The use of log-odds scores is based on the following reasoning:

  • Quantitative Measure: Log-odds scores provide a quantitative measure that reflects how much more likely an alignment is to occur if the sequences are homologous rather than just by random chance.

  • Additivity: Since the log transformation converts products into sums, the scoring system becomes additive. This additivity is crucial because it allows the alignment score to be computed efficiently as the sum of independent position scores.

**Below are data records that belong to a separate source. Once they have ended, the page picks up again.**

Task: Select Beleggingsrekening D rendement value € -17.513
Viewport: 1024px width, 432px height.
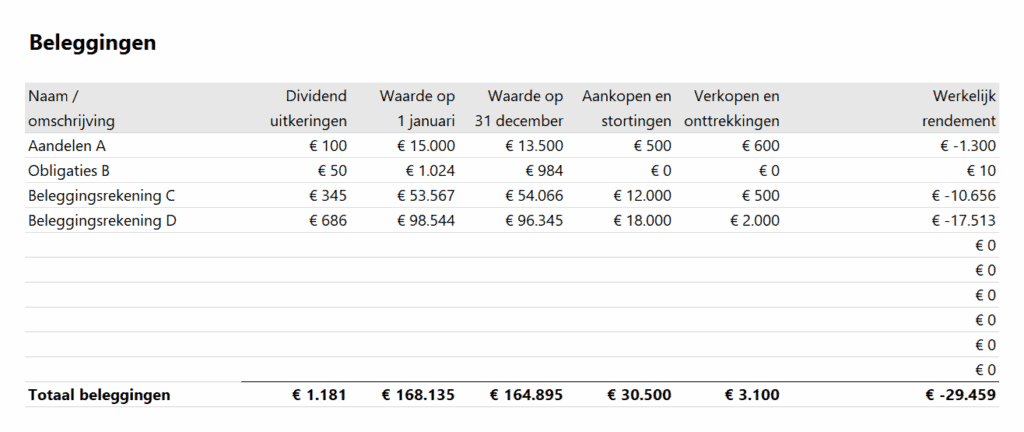Action: pos(967,221)
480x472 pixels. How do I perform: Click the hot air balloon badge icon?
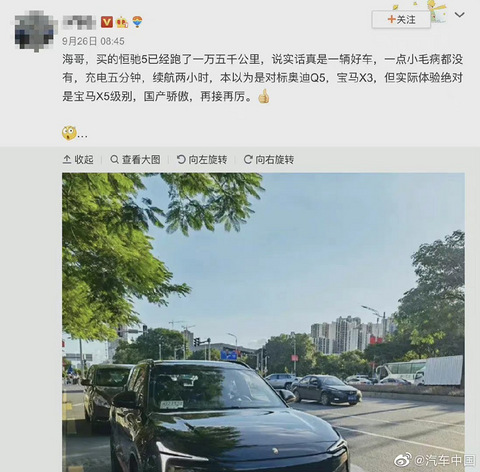137,22
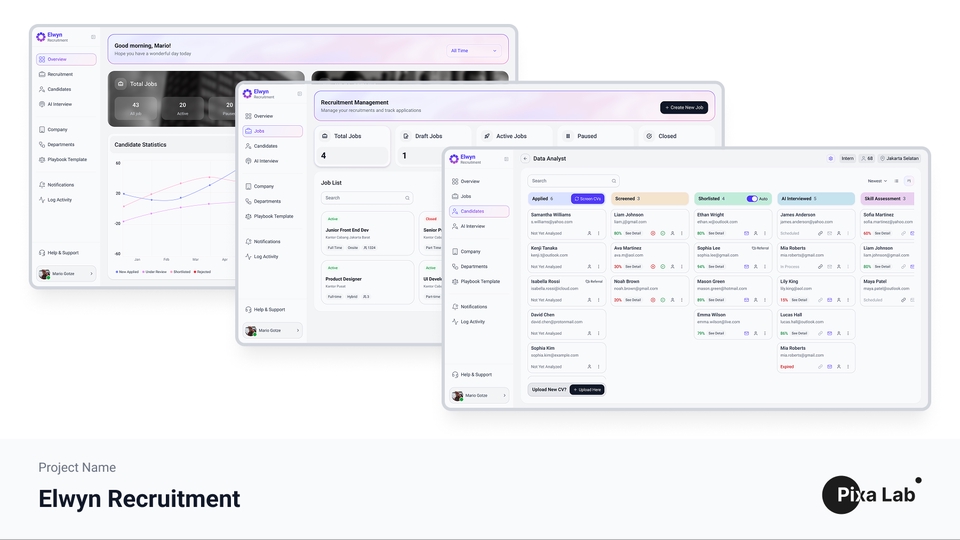Click the Create New Job button

pyautogui.click(x=684, y=107)
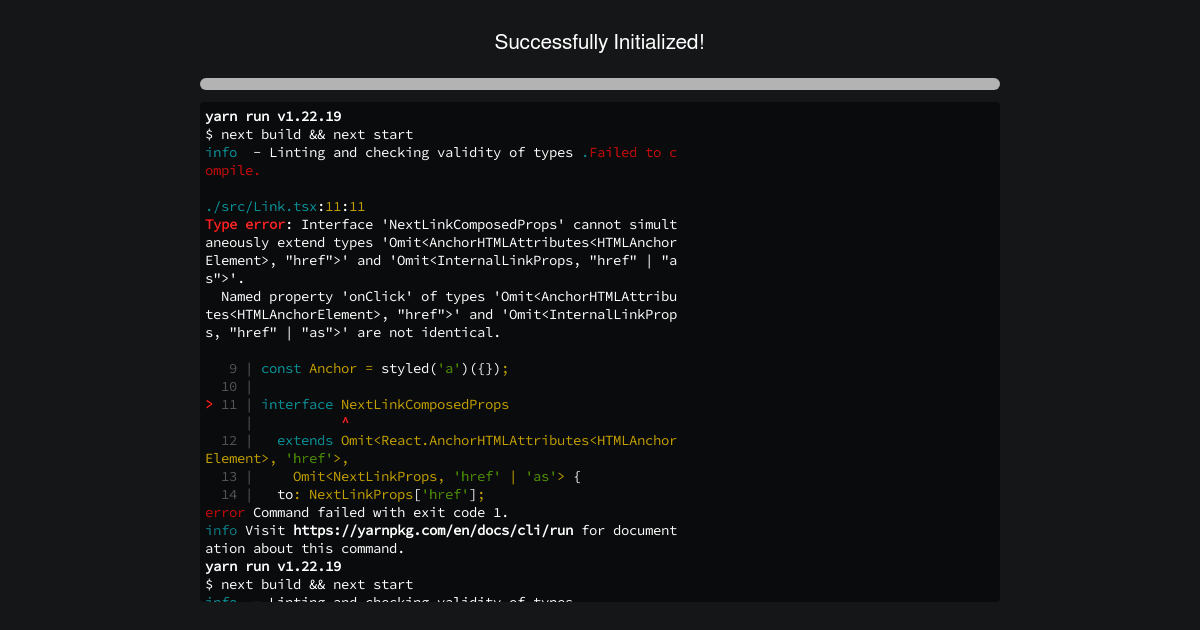
Task: Click the 'Successfully Initialized!' heading
Action: (x=599, y=42)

  • Biological Relevance: The log-odds ratio considers not only the frequency of individual amino acids but also the frequency of their co-occurrence in homologous sequences versus their occurrence in non-homologous sequences. This method effectively captures evolutionary and functional relationships between proteins.

9.8.1. Conclusion#

By scoring alignments based on the sums of \( M_{a_i, b_i} \), which are the log-odds scores for each position, bioinformatics tools can efficiently and effectively differentiate between sequences that are likely to be homologous and those that are not. This scoring mechanism is critical for the accurate detection and analysis of evolutionary relationships in sequence alignment tasks. This is the reason that we are summing up positional scores when using Needleman-Wunch (instead of e.g. calculating their product).

9.9. References#

[DSO78]

Margaret Dayhoff, R Schwartz, and B Orcutt. A model of evolutionary change in proteins. Atlas of protein sequence and structure, 5:345–352, 1978.

[Edd4b]

Sean R Eddy. Where did the BLOSUM62 alignment score matrix come from? Nature Biotechnology, 22(8):1035–1036, 2004b.

[HH92]

Steven Henikoff and Jorja G Henikoff. Amino acid substitution matrices from protein blocks. Proceedings of the National Academy of Sciences, 89(22):10915–10919, 1992.